Last week, the U.S. government charged the leaders of the crypto exchange and derivative trading platform BitMEX. According to the legal filing, the executives have failed to stop money laundering and operated an unregistered trading platform illegally. Following the charges, Arthur Hayes has stepped down as BitMEX CEO, other leaders shifted roles as well.
According to the BitMEX blog post, founders Arthur Hayes and Samuel Reed have stopped all executive management responsibilities for their respective CEO and CTO roles. Other defendants in the case are Ben Delo and Greg Dwyer. The former will no longer hold executive positions in the 100x Group, the parent company of BitMEX. The latter will leave his role as head of business development.
Meanwhile, 100x Group COO Vivien Khoo will serve as BitMEX interim CEO. Further, Ben Radclyffe, BitMEX Commercial Director, will have more responsibilities for client relationship handling and oversight of financial products.
“Our senior leaders within our technology team will continue the day-to-day management of the BitMEX platform, including ongoing efforts to enhance the performance of the platform.”
David Wong, Chairman of 100x Group, commented on the leadership changes:
“These changes to our executive leadership mean we can focus on our core business of offering superior trading opportunities for all our clients through the BitMEX platform, whilst maintaining the highest standards of corporate governance. We have an exceptional senior leadership team who are well-placed to continue the growth and development of the 100x Group, including completion of the BitMEX User Verification Programme. It is business as usual for us and we thank all clients for their continued support.”
U.S. Government Charges against BitMEX CEO
On October 1, the U.S. Commodities and Futures Trading Commission (CFTC) and the Department of Justice (DOJ) charged BitMEX for illegal trading of crypto derivatives and violating money-laundering rules. As we have reported, the CFTC accused the exchange of running an unregistered trading platform as well as violating anti-money laundering and know-your-customer regulations. As for the DOJ, it filed a criminal indictment against Hayes, Delo, Reed, and Dwyer for allegedly violating the Bank Secrecy Act. According to the institutions, BitMEX also offered swapped on major cryptocurrencies like Bitcoin (BTC), Ethereum (ETH), and Litecoin (LTC).
In response, BitMEX stated:
“We strongly disagree with the U.S. government’s heavy-handed decision to bring these charges, and intend to defend the allegations vigorously.
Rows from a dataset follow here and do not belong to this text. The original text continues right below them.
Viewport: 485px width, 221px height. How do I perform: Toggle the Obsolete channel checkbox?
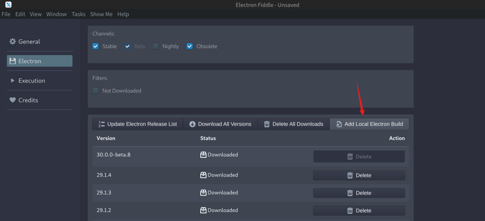click(x=190, y=46)
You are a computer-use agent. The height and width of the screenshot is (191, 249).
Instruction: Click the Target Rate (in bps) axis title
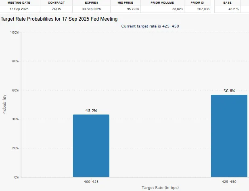(160, 188)
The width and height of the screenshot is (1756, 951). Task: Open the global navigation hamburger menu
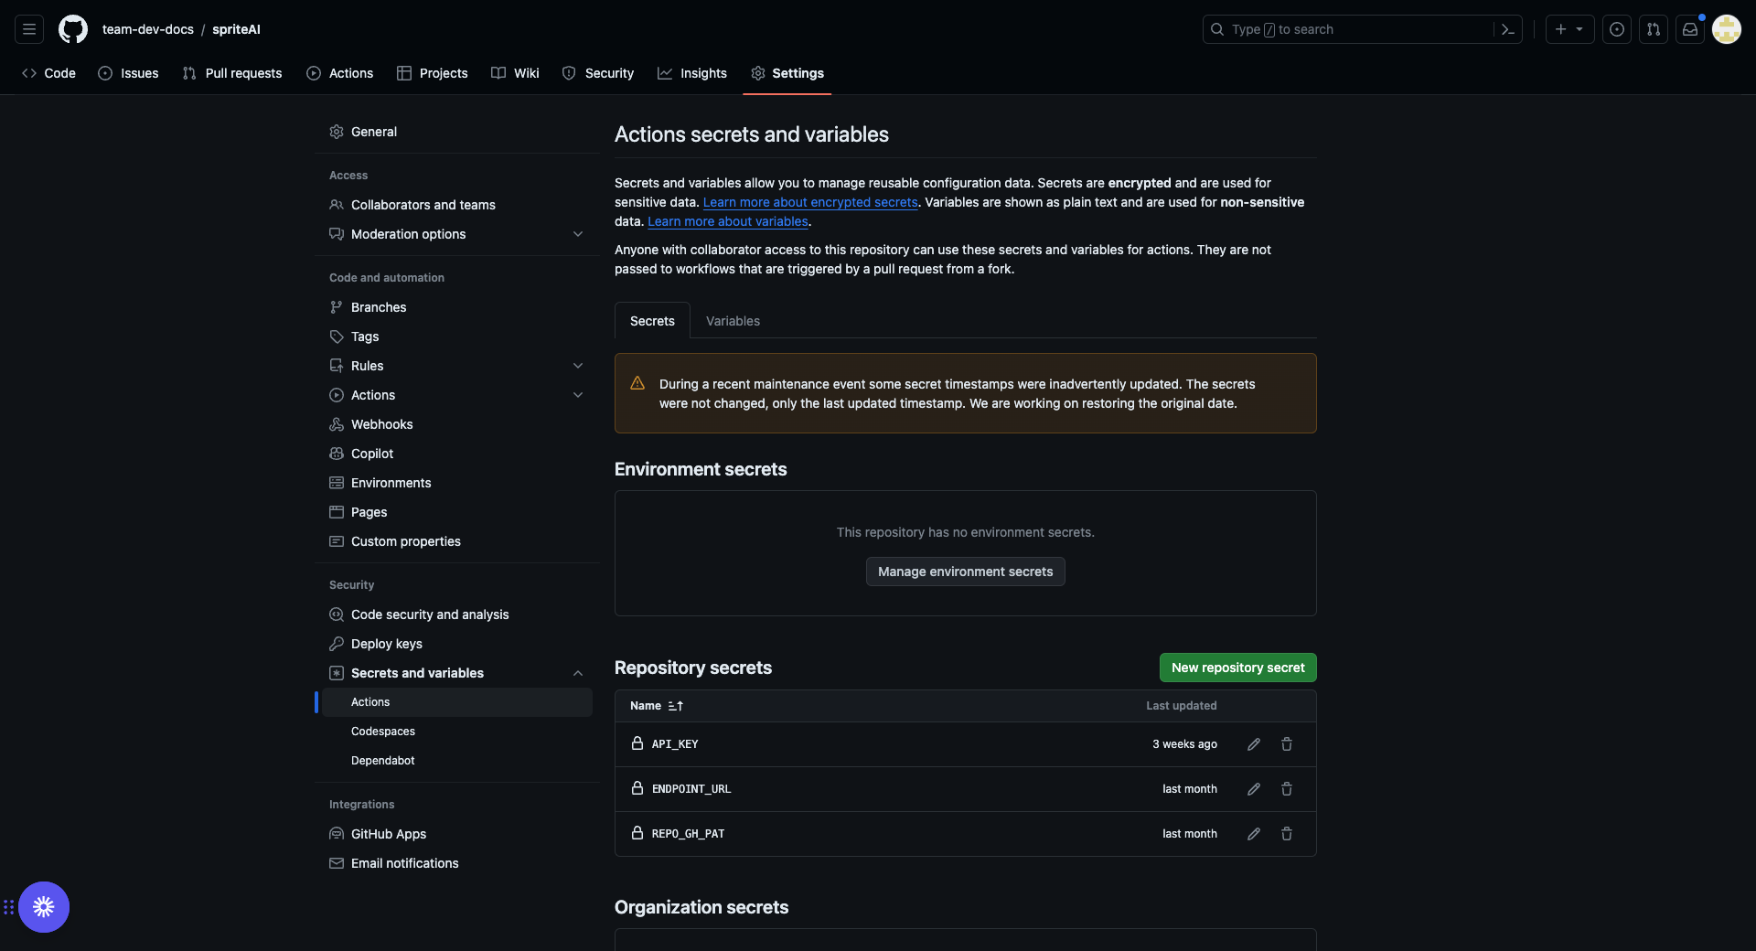pyautogui.click(x=29, y=29)
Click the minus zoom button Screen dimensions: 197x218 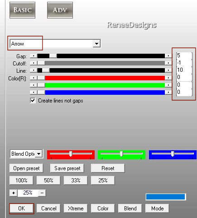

From our early days as a start-up, we have always sought to comply with applicable U.S. laws, as those laws were understood at the time and based on available guidance.”
As a result of the lawsuits, BitMEX has seen massive withdrawals in recent days. In less than 24-hours after the episode, users withdrew 32,200 Bitcoins (about $339 million at that time). By now, this amount totaled 40,000 Bitcoin.
Notably, BitMEX has said they are still operating as normal. Besides, the exchange has assured that the investors’ funds are safe.